Sherlock, called the Codec Detective, lists codecs on your system and reports which may be broken.
This utility can be obtained here.
The following post reports that it incorrectly shows many Adobe codecs as missing in CS3 and CS4.
- Stan Jones said, in response to a post in which a user reported that he was missing codecs:
Sherlock is providing a false error. The error results from these codecs being added in the Windows registry with quote marks around them - the usual for such things is no quote marks. This does not create any functional problem with the codecs. You will see that Sherlock is saying that the file is not found (and it is looking for a name in quotes). Note that the codec list available in GSpot reports the same false error.

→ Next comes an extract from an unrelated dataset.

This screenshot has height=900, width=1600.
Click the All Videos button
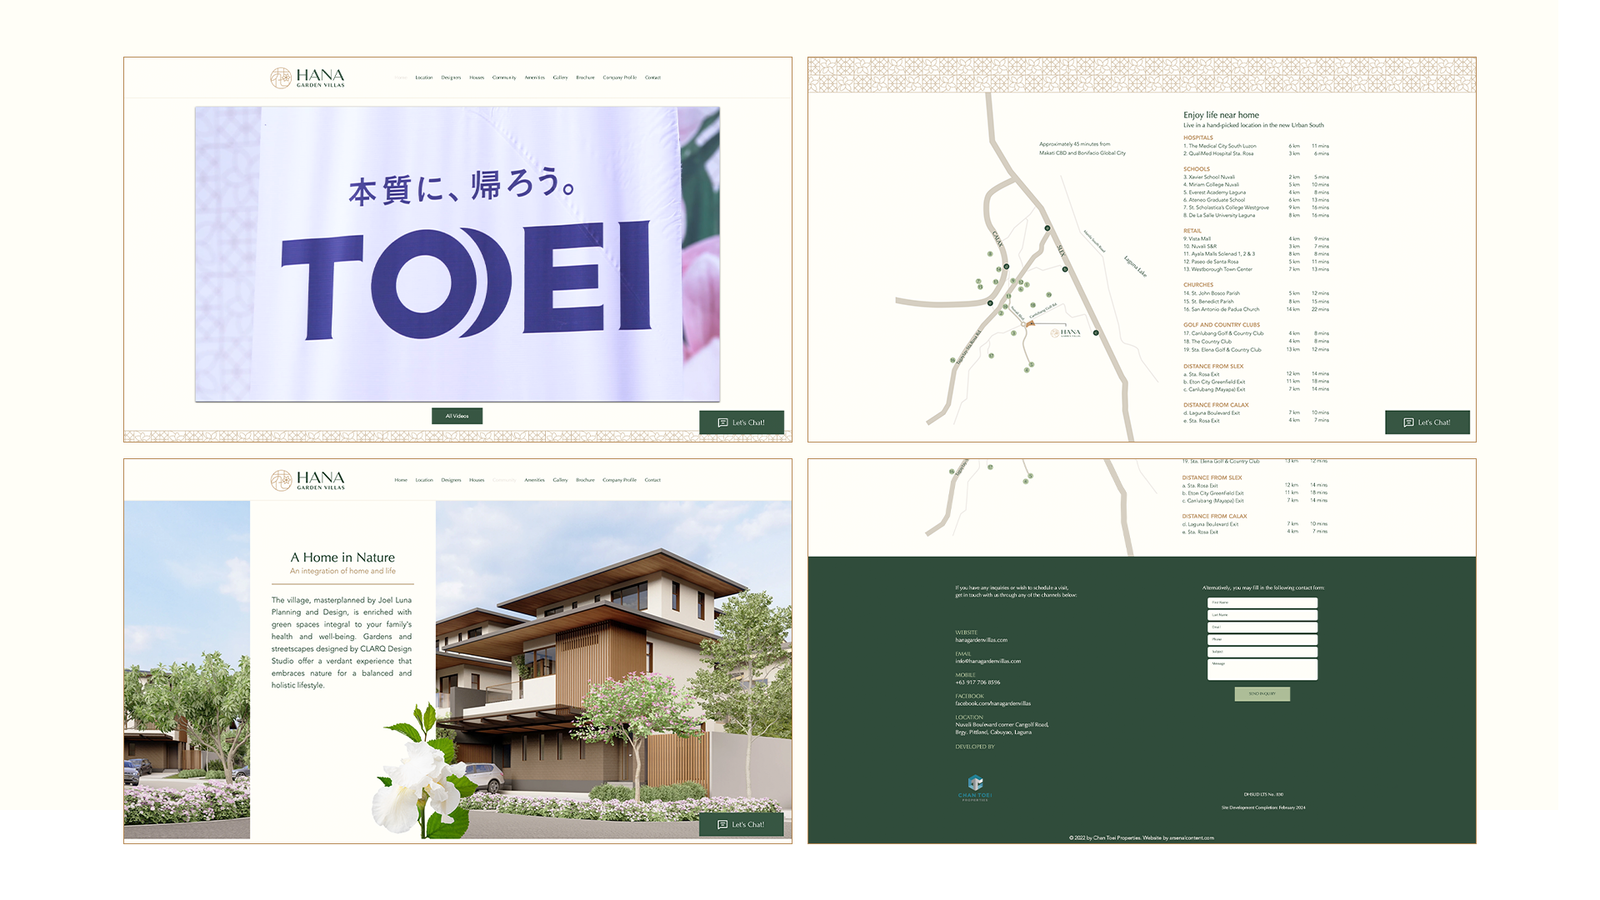[x=457, y=416]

One of the original messages I posted on this is no longer available (in the Encore forum changes), so I am restating the details here. My guess has been that this registry style was introduced in CS3 (it does not occur in CS2), and based on your results appears to still be true in CS4.
The location of the correct codecs is in the main directory for each program (e.g. PPro CS3, Encore CS3, each has each codec they need in their directory - for me c:\program files\adobe\adobe premiere pro cs3 etc.). I think someone once confirmed my suspicion that adobe is not looking at the Directshow merit ratings for the encoder to use. I really don't know.
The "DirectShow Filter Utility" lists these codecs out of alphabetical order (due to the quote marks), but correctly indicates that they are installed. Be careful, it allows you to change things!
When I reported this about April 2008, I found no references to this in the forums or the adobe support searches, and only one reference elsewhere, so I entered a bug report. Because it does not impair functionality, I do not believe it is classed as a "known issue."